Higher-than-expected well productivity and rising crude prices will help boost U.S. production to a record 12.8 MMbpd in 2023, up from a previous forecast of 12.6 MMbpd, according to a monthly report from the U.S. Energy Information Administration released Tuesday. The U.S. averaged about 11.9 MMbpd in 2022.
The additional U.S. production would help supply a market that has tightened after the Organization of Petroleum Exporting Countries and its allies cut output to prop up prices. OPEC leader Saudi Arabia recently extended its 1 MMbpd production cuts for another month, sending its output to the lowest in years.
Production in both the U.S. and globally is forecast to increase further next year. World output will grow to 103 MMbpd in 2024, up 1.7 MMbpd from this year, the EIA said. Over 70% of that growth is expected to come from non-OPEC countries, led by the U.S., Brazil, Canada, Guyana and Norway. U.S. output will climb to 13.1 MMbpd next year, the agency said.

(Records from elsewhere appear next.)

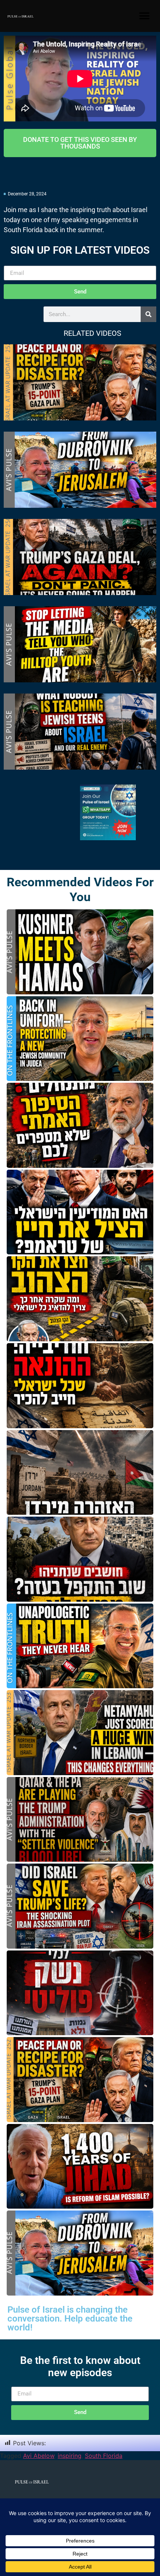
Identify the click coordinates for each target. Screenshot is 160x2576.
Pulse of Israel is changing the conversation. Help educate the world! (69, 2318)
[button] (144, 15)
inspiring (69, 2455)
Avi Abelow (38, 2455)
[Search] (148, 314)
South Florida (103, 2455)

Meanwhile, U.S. consumption of refined products this year will be lower than previously expected, the EIA said. The country will use 4% less jet fuel in the third quarter than in its prior forecast as the U.S. air travel boom starts to lose steam. The agency’s forecasts for gasoline and diesel consumption also were adjusted lower for both the third quarter and full year.
Still, the EIA’s forecast for total oil demand in the U.S. this year was increased because of the growing use of natural gas liquids.